Data excerpts:
● ● ● ● ● ● ●

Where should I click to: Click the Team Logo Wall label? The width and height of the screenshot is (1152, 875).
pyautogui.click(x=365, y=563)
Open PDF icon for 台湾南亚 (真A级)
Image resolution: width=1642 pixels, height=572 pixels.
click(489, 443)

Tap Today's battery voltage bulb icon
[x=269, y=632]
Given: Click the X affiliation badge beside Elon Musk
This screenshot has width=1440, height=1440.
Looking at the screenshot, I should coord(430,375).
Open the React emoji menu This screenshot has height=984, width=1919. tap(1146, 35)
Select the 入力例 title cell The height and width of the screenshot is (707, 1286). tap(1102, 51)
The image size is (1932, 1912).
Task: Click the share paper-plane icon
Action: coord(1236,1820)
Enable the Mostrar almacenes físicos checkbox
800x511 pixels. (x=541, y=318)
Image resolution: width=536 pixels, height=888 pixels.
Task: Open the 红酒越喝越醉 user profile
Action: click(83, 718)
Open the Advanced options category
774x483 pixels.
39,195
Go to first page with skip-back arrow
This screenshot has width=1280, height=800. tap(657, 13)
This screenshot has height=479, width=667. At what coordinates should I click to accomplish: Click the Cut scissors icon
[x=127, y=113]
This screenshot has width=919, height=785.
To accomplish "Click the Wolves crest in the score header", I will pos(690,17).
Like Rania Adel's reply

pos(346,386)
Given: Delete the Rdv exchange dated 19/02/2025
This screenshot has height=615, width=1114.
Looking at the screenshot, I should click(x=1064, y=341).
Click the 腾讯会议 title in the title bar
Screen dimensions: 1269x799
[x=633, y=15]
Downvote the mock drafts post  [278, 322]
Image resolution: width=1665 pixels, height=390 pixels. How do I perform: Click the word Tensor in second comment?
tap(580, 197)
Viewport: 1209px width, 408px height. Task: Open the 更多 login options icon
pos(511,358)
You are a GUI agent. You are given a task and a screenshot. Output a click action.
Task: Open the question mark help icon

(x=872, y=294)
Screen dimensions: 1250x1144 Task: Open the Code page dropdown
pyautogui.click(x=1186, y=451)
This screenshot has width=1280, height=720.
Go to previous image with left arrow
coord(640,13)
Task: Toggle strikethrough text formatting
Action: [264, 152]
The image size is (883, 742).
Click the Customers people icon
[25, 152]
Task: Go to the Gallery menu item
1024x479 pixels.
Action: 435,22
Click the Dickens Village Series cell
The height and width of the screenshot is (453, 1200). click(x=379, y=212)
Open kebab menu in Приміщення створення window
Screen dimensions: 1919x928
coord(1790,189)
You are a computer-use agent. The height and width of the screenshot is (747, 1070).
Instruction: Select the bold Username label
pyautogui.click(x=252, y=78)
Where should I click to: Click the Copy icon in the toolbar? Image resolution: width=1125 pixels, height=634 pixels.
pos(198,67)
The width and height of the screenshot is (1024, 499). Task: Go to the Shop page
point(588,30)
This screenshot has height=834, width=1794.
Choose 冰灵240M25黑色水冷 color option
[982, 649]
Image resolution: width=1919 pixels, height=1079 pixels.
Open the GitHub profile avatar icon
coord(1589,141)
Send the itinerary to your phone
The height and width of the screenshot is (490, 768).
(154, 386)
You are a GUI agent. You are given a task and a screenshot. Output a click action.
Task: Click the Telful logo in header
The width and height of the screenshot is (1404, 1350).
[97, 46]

● ● ● ● ● ● ●

Task item:
Set down each line of the data precisely as it appears above.

Reply to the exercise:
Where should I click to: Click the Team Logo Wall label? The width and height of the screenshot is (1152, 875).
pyautogui.click(x=365, y=563)
Open PDF icon for 台湾南亚 (真A级)
Image resolution: width=1642 pixels, height=572 pixels.
click(489, 443)

Tap Today's battery voltage bulb icon
[x=269, y=632]
Given: Click the X affiliation badge beside Elon Musk
This screenshot has width=1440, height=1440.
Looking at the screenshot, I should coord(430,375).
Open the React emoji menu This screenshot has height=984, width=1919. tap(1146, 35)
Select the 入力例 title cell The height and width of the screenshot is (707, 1286). tap(1102, 51)
The image size is (1932, 1912).
Task: Click the share paper-plane icon
Action: coord(1236,1820)
Enable the Mostrar almacenes físicos checkbox
800x511 pixels. (x=541, y=318)
Image resolution: width=536 pixels, height=888 pixels.
Task: Open the 红酒越喝越醉 user profile
Action: click(83, 718)
Open the Advanced options category
774x483 pixels.
39,195
Go to first page with skip-back arrow
This screenshot has width=1280, height=800. tap(657, 13)
This screenshot has height=479, width=667. At what coordinates should I click to accomplish: Click the Cut scissors icon
[x=127, y=113]
This screenshot has width=919, height=785.
To accomplish "Click the Wolves crest in the score header", I will pos(690,17).
Like Rania Adel's reply

pos(346,386)
Given: Delete the Rdv exchange dated 19/02/2025
This screenshot has height=615, width=1114.
Looking at the screenshot, I should click(x=1064, y=341).
Click the 腾讯会议 title in the title bar
Screen dimensions: 1269x799
[x=633, y=15]
Downvote the mock drafts post  [278, 322]
Image resolution: width=1665 pixels, height=390 pixels. How do I perform: Click the word Tensor in second comment?
tap(580, 197)
Viewport: 1209px width, 408px height. Task: Open the 更多 login options icon
pos(511,358)
You are a GUI agent. You are given a task and a screenshot. Output a click action.
Task: Open the question mark help icon

(x=872, y=294)
Screen dimensions: 1250x1144 Task: Open the Code page dropdown
pyautogui.click(x=1186, y=451)
This screenshot has width=1280, height=720.
Go to previous image with left arrow
coord(640,13)
Task: Toggle strikethrough text formatting
Action: [264, 152]
The image size is (883, 742).
Click the Customers people icon
[25, 152]
Task: Go to the Gallery menu item
1024x479 pixels.
Action: 435,22
Click the Dickens Village Series cell
The height and width of the screenshot is (453, 1200). click(x=379, y=212)
Open kebab menu in Приміщення створення window
Screen dimensions: 1919x928
coord(1790,189)
You are a computer-use agent. The height and width of the screenshot is (747, 1070).
Instruction: Select the bold Username label
pyautogui.click(x=252, y=78)
Where should I click to: Click the Copy icon in the toolbar? Image resolution: width=1125 pixels, height=634 pixels.
pos(198,67)
The width and height of the screenshot is (1024, 499). Task: Go to the Shop page
point(588,30)
This screenshot has height=834, width=1794.
Choose 冰灵240M25黑色水冷 color option
[982, 649]
Image resolution: width=1919 pixels, height=1079 pixels.
Open the GitHub profile avatar icon
coord(1589,141)
Send the itinerary to your phone
The height and width of the screenshot is (490, 768).
(154, 386)
You are a GUI agent. You are given a task and a screenshot. Output a click action.
Task: Click the Telful logo in header
The width and height of the screenshot is (1404, 1350).
[97, 46]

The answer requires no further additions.